Requirement -
Count the lines in the entries that contain the word "height", treating uppercase and lowercase as different, and give only the number.

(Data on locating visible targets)
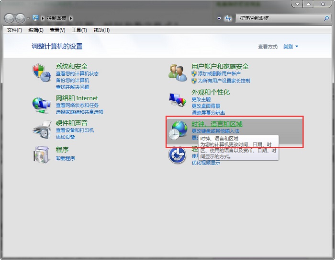Open the 工具(T) menu
The height and width of the screenshot is (260, 335).
click(79, 30)
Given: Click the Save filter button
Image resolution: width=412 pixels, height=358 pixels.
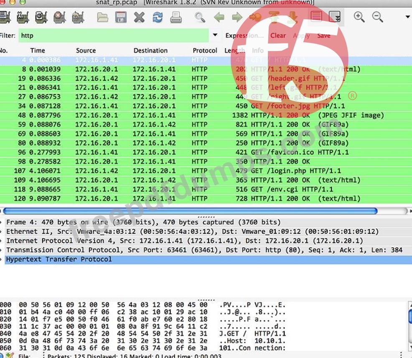Looking at the screenshot, I should 323,36.

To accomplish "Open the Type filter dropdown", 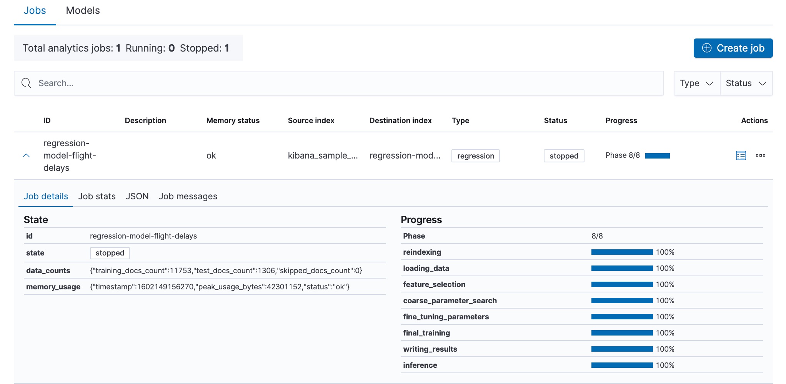I will 696,83.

Final result -
2